Same message, different hour — a completely different result
A real experiment we ran: we sent the exact same message — same text, same audience, same product — twice. Once at 10:30 in the morning, once at 20:00 in the evening. The audiences were split randomly.
The result? Evening click rate: 14.3%. Morning: 8.1%. A 76% gap in favor of the same message, depending only on the hour.
Timing is one of the biggest drivers of campaign success, and one of the most neglected. Businesses spend hours on writing a message and seconds on picking a send time. This article fixes that.
Why hour matters so much
The reason is psychological. SMS triggers a notification. The notification interrupts what the customer is doing. Depending on what they're doing, they:
• Open immediately and respond (in free time)
• Open briefly and snooze (during work, driving)
• Don't open at all until they have time (sleeping, in an important meeting)
The goal is to hit the customer in the window where they are both available to read, and available to act.
The big rules
Weekdays, between 10:00 and 12:00
A strong window. Whoever's at work — on break. Whoever's at home (home office, stay-at-home parent, retiree) — with morning coffee. The customer is awake, focused, and has time to read.
Fits: promos, service offers, general info messages.
Weekdays, between 14:00 and 16:00
Post-lunch + the sleepy after-lunch hour. Good time for restaurant promos ("what's for dinner?"), afternoon services (manicure, a sofa), and products that are nice to think about.
Weekdays, between 19:00 and 21:00
The golden hour for sales. People at home, on their phone, with nothing to do between dinner and sleep. Active browsing time.
Fits: online stores, products that need comparison, flash deals.

DATA LINES:
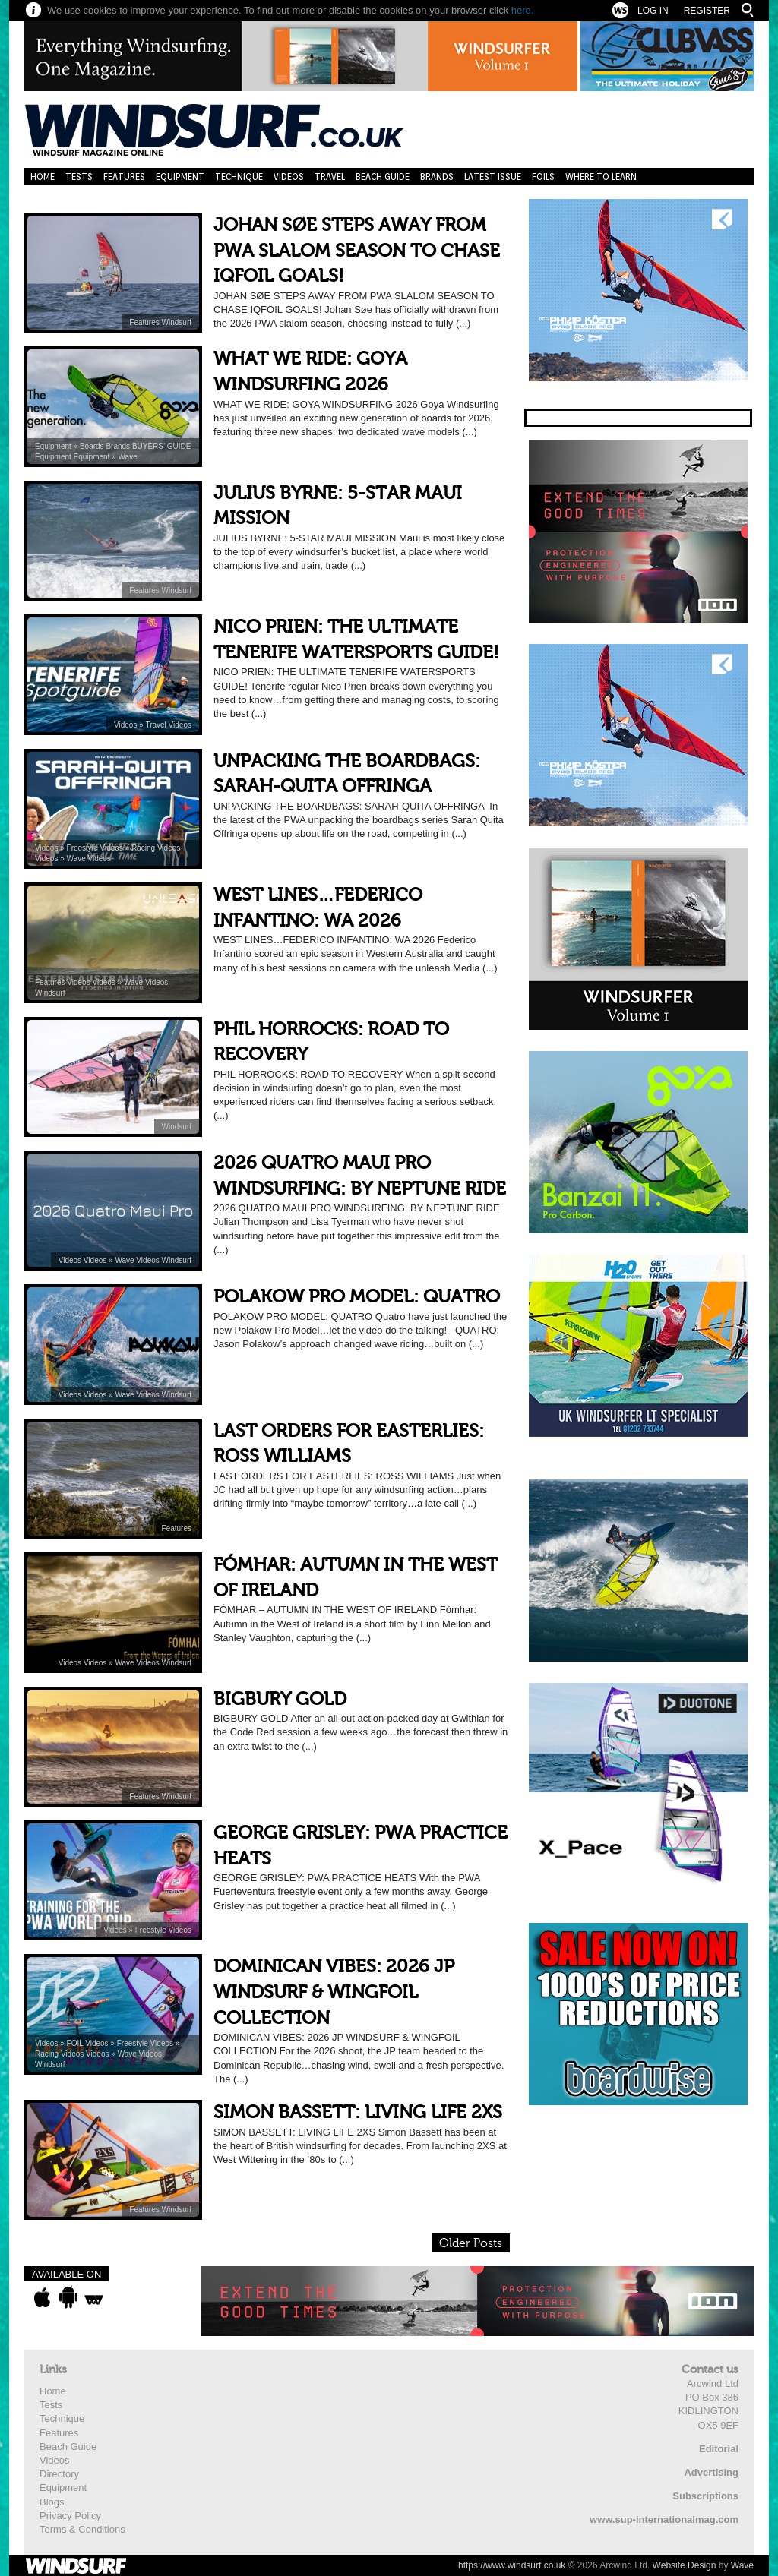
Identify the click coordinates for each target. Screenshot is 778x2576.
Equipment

PROBLEMS TO WORK ON:
A) Reproduce the passage from the SMS timing text above, starting at "The goal is" and ending at "general info messages.".
B) Summarize the SMS timing text in two sentences.

FINAL RESULTS:
A)
The goal is to hit the customer in the window where they are both available to read, and available to act.
The big rules
Weekdays, between 10:00 and 12:00
A strong window. Whoever's at work — on break. Whoever's at home (home office, stay-at-home parent, retiree) — with morning coffee. The customer is awake, focused, and has time to read.
Fits: promos, service offers, general info messages.

B) An experiment that sent the same message at 10:30 and at 20:00 produced a 14.3% click rate in the evening against 8.1% in the morning, and the text calls timing one of the biggest and most neglected drivers of campaign success. It recommends weekday sends between 10:00 and 12:00, 14:00 and 16:00, or 19:00 and 21:00, calling the last window the golden hour for sales.